* [Required work]: Look through the entries below and report every line that has "Image".

* [Exercise materials]:

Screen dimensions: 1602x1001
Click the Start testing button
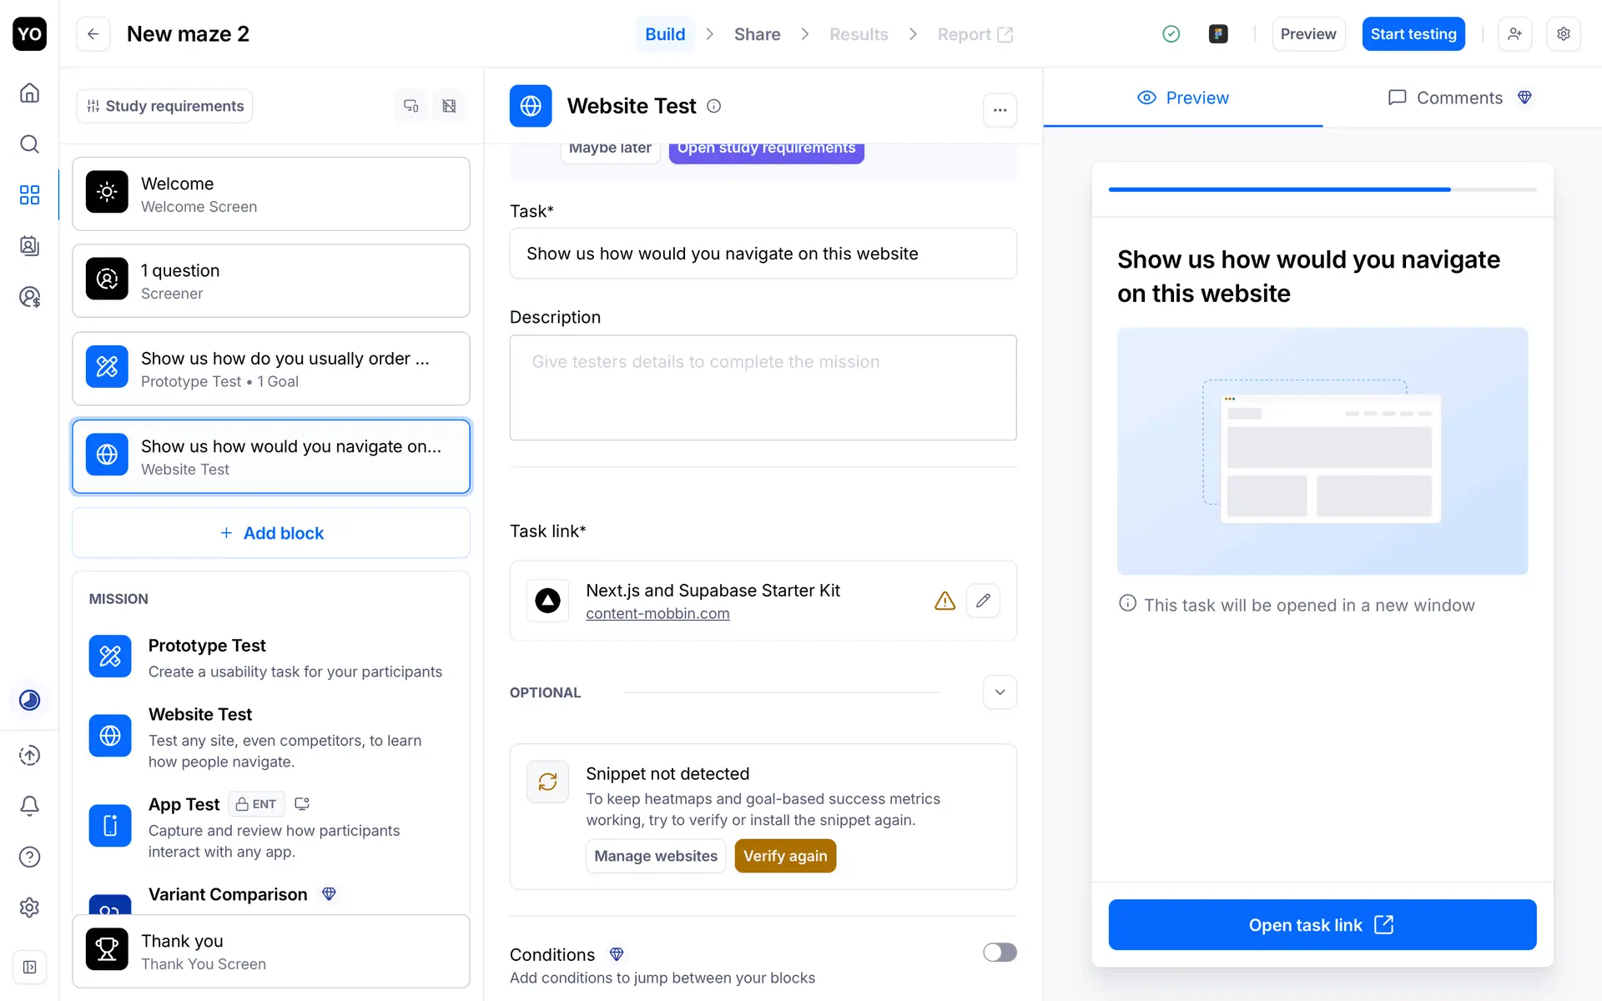point(1413,34)
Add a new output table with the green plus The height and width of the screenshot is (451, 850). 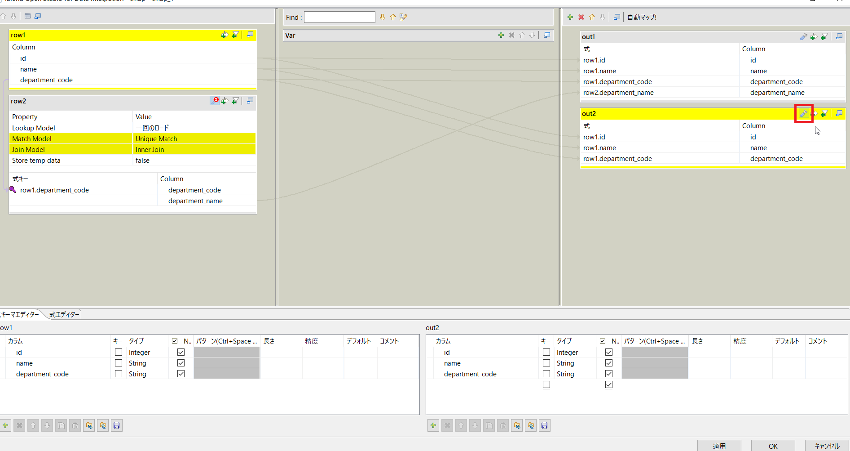pos(570,17)
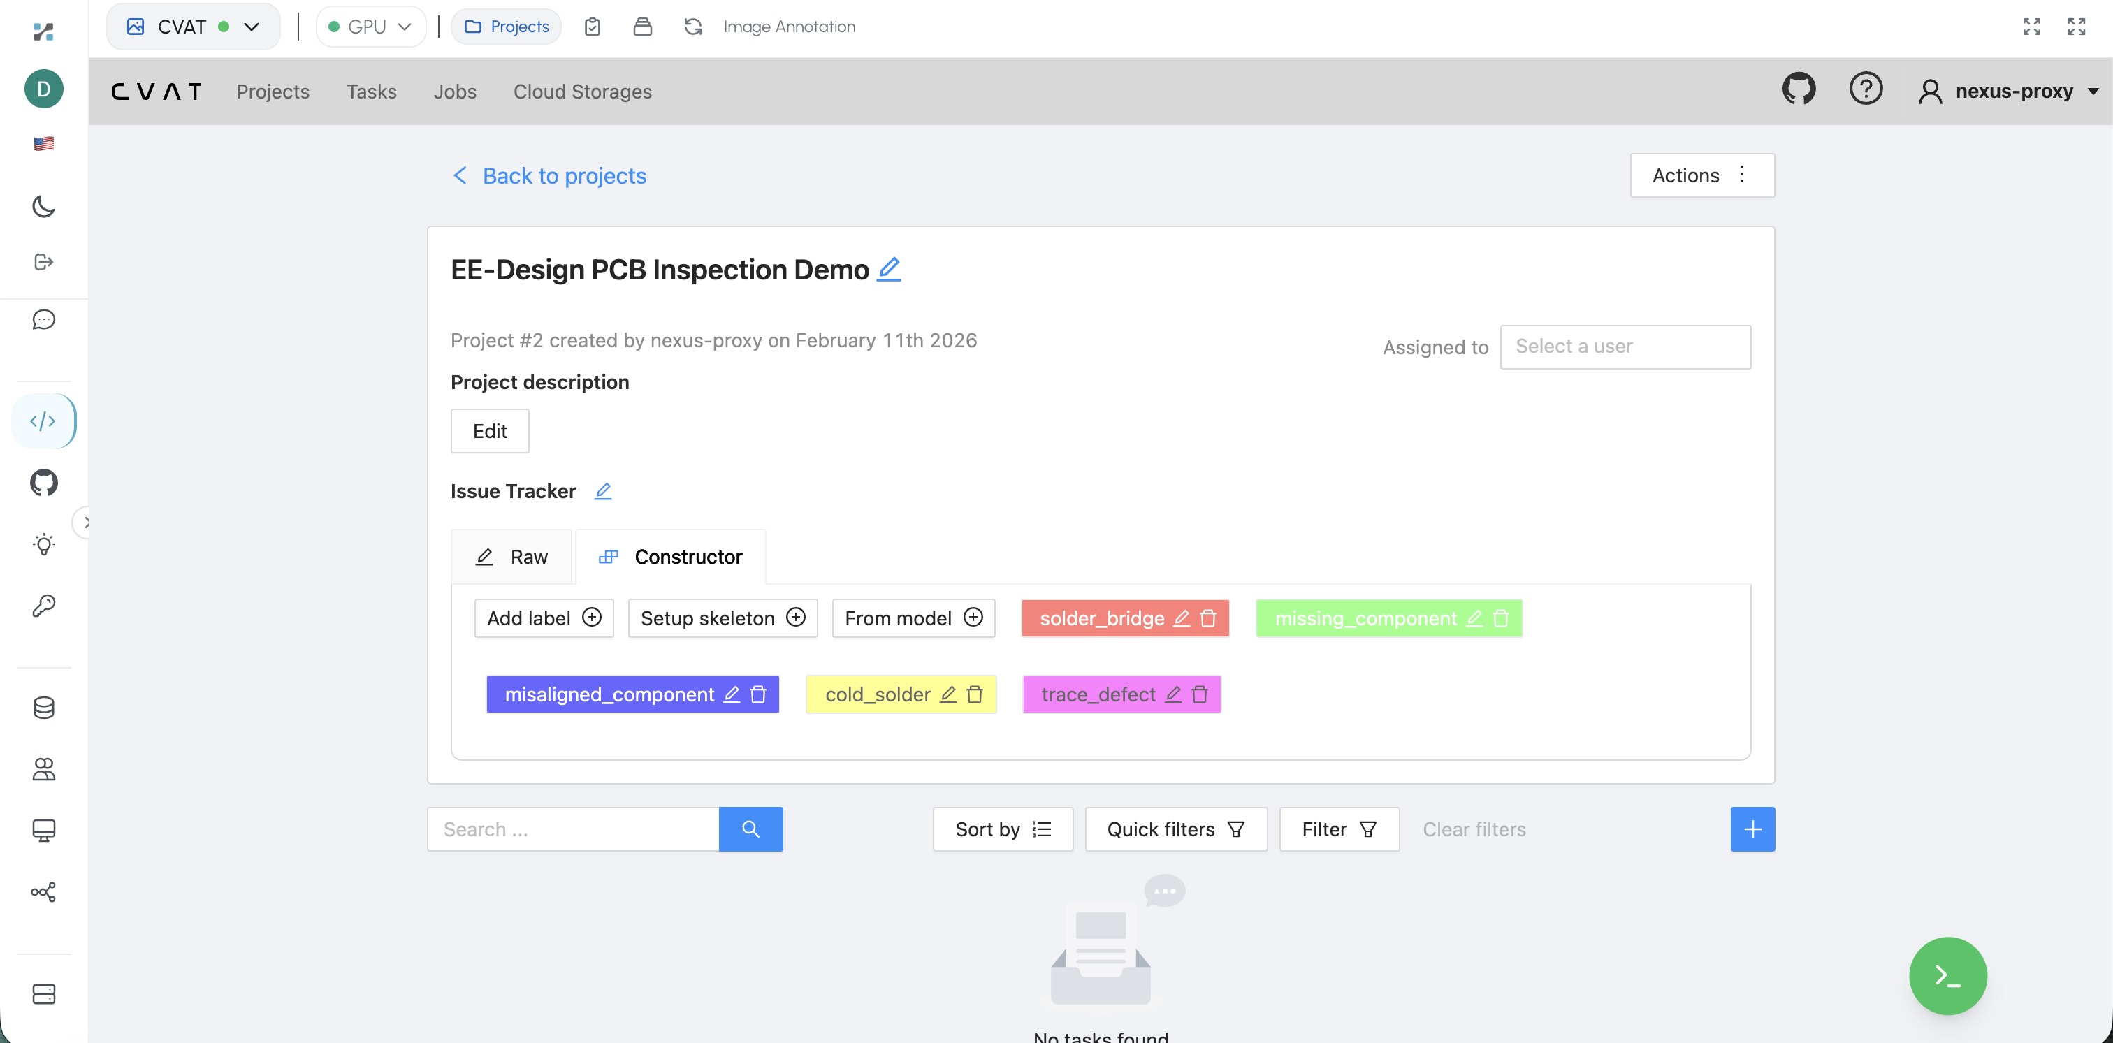Screen dimensions: 2113x1043
Task: Open the GitHub icon in CVAT header
Action: (1798, 89)
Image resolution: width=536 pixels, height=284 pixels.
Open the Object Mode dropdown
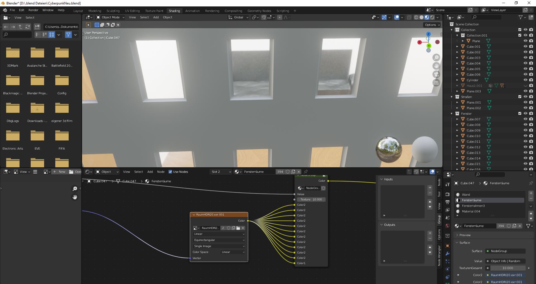point(110,17)
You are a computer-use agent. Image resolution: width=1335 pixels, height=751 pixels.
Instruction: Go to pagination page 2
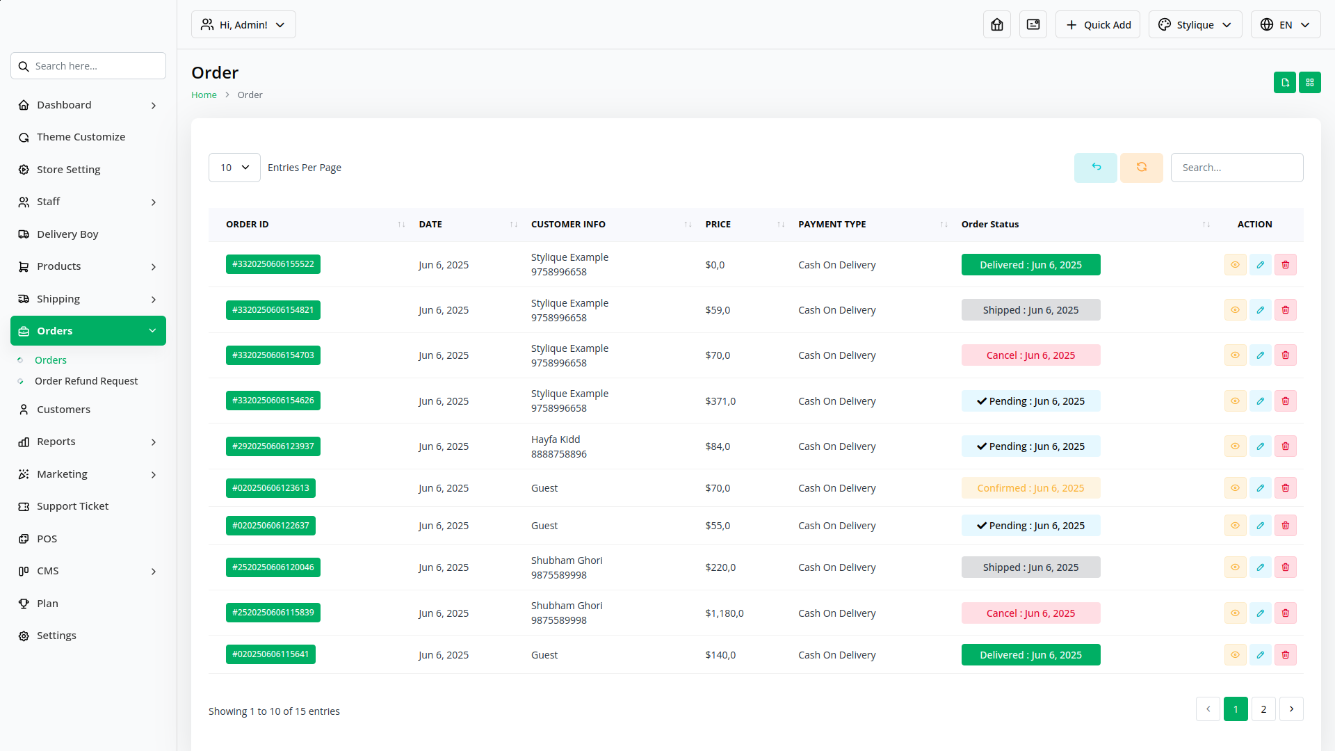pos(1263,709)
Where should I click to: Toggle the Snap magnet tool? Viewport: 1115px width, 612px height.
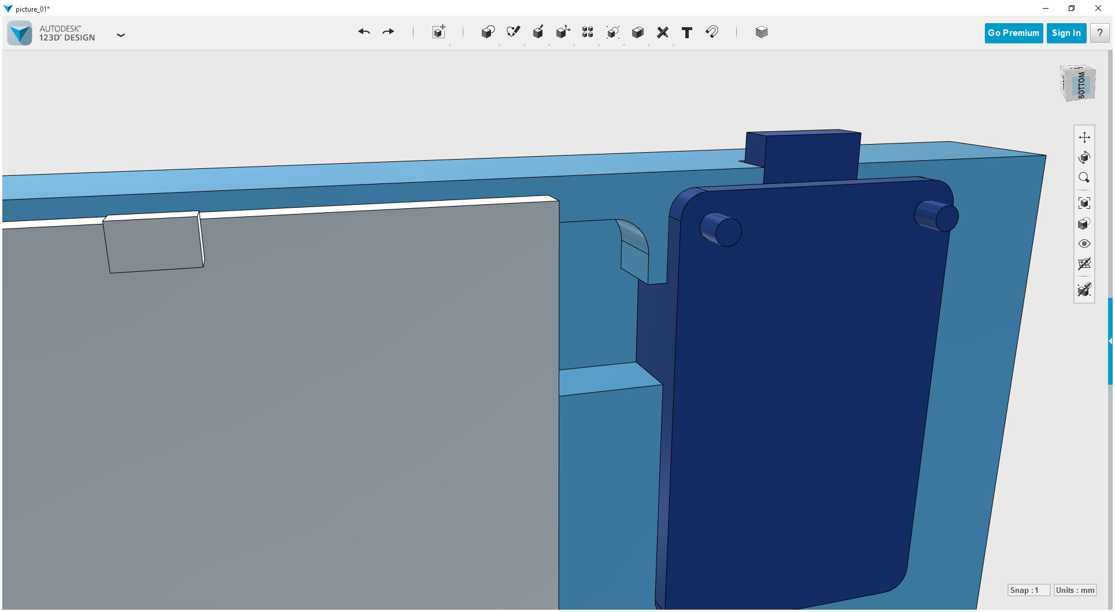click(712, 32)
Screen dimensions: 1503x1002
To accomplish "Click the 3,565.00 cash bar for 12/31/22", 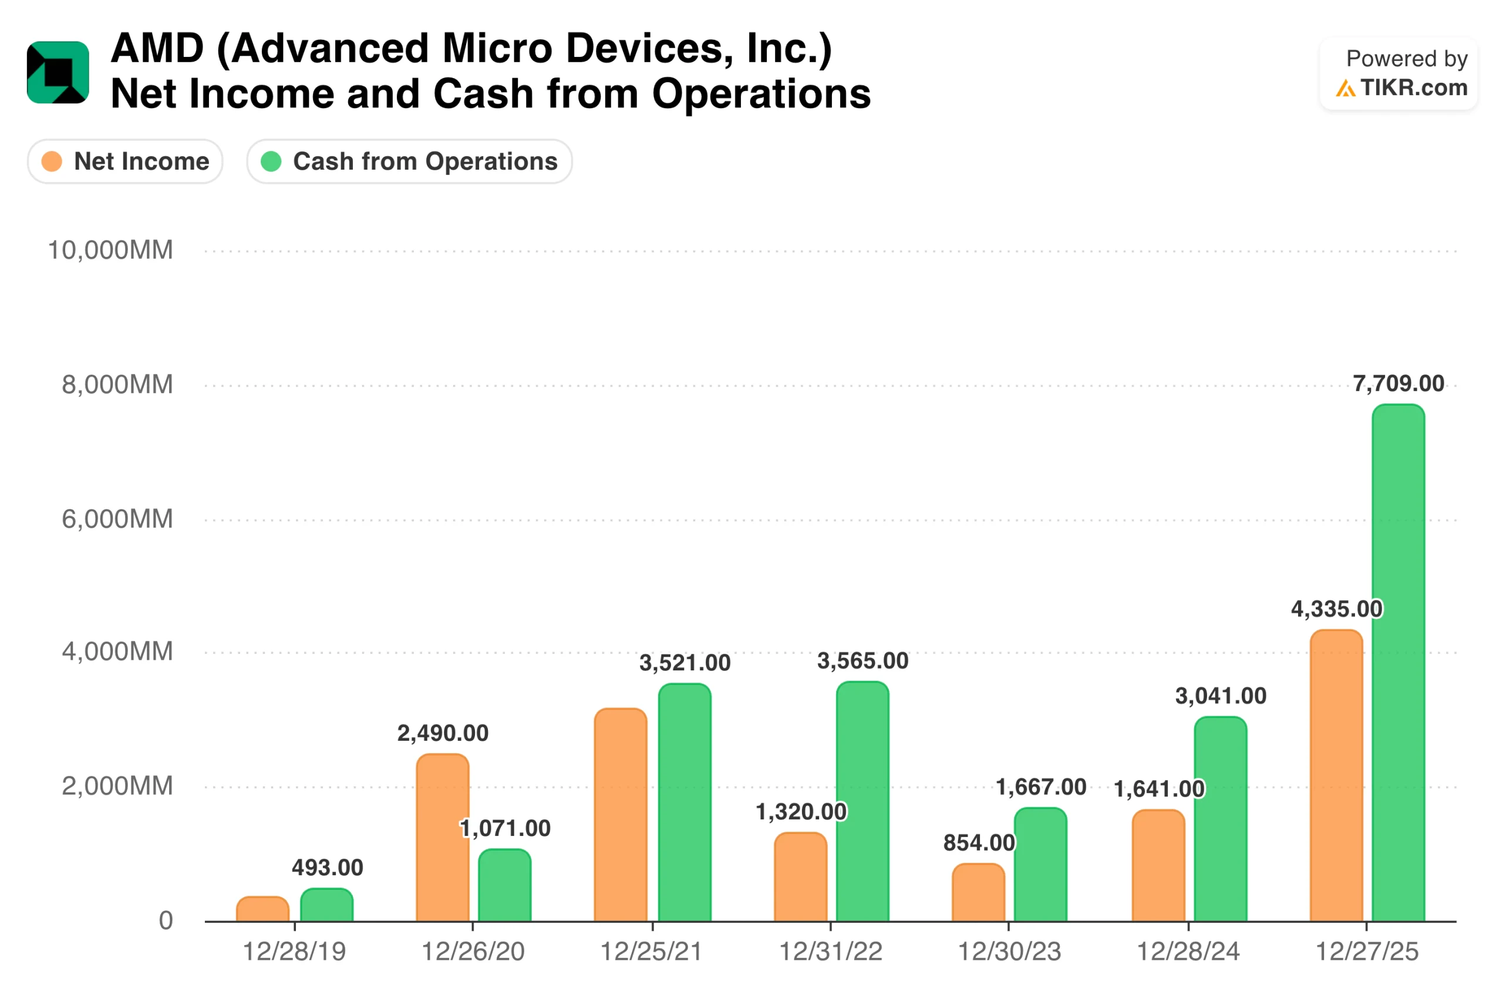I will tap(863, 802).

* [Task result]:
Image resolution: width=536 pixels, height=284 pixels.
You are a computer-use agent. Image resolution: width=1335 pixels, height=751 pixels.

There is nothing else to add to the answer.